Das Ende für die Sedanfeiern kam am 27. August 1919: das Innenministerium  der Weimarer Republik erklärte, es werde keine offiziellen Sedansfeiern mehr geben, sie entsprächen nicht mehr den Zeitverhältnissen.

 

(unveränderlich, nach dem Gregorianischen Kalender)

 

 © Christian Meyer


[1] Auf deutscher Seite gab es ca. 9000, auf  französischer ca. 17000 Tote. In deutsche Gefangenschaft gerieten ca. 104 000 französische Soldaten.

[2] Wie immer studierte Zola die vorliegende Fachliteratur, die Memoiren, besuchte die entsprechenden Örtlichkeiten etc. In Sedan blieb er allein 15 Tage lang, inspizierte das Schlachtfeld und sprach mit Einwohnern und Zeitzeugen.

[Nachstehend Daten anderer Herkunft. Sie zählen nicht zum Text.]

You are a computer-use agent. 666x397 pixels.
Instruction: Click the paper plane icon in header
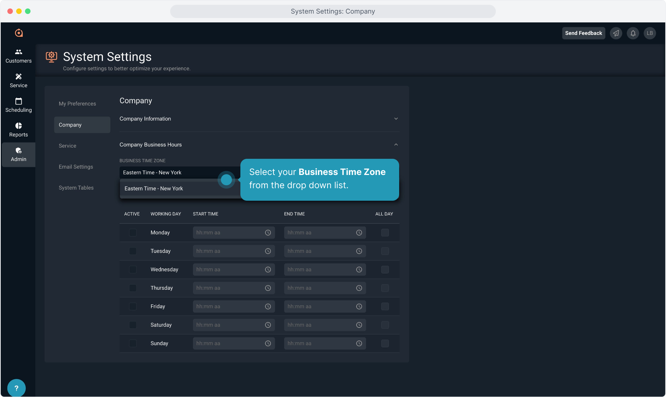click(616, 33)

[3] Dort wurde sogar ein kleiner Stadtteil beim Steglitzer Stadtpark mit mehreren Straßen nach Schlachtenorten des Krieges von 1870/71 benannt: Gravelottestraße (nach der Schlacht bei Gravelotte, in Frankreich ‚Bataille de Saint-Privat‘ genannt, bei Metz, am 18. August 1870), Orleansstraße (nach der  Schlacht von Orléans an der Loire, am 3. und 4. Dezember 1870), Vionvillestraße (nach der Schlacht bei Vionville  auch Schlacht bei Mars-la-Tour genannt, nahe Metz am 16. August 1870), Dijonstraße (nach den langen Kämpfen zwischen dem Oktober 1870 und dem Februar 1871), Rezonvillestraße (nach der Schlacht bei Rezonville/Lothringen am 16. August 1870). Die Namen sind bis heute so erhalten.

[4] Die nicht mehr existierende Herwarthstraße lag im Alsenviertel, südlich des Spreebogens und führte auf die bis heute erhaltene Moltkebrücke zu. Das Nationalpanorama lag ungefähr dort, wo sich heute das Bundeskanzleramt befindet.  

 

Abb.: „Das Sedanpanorama am Alexanderplatz“ (Abb. aus Oettermann, S. 206, a.a.O.). Es befand sich ungefähr am Ort des Centrum-Kaufhauses.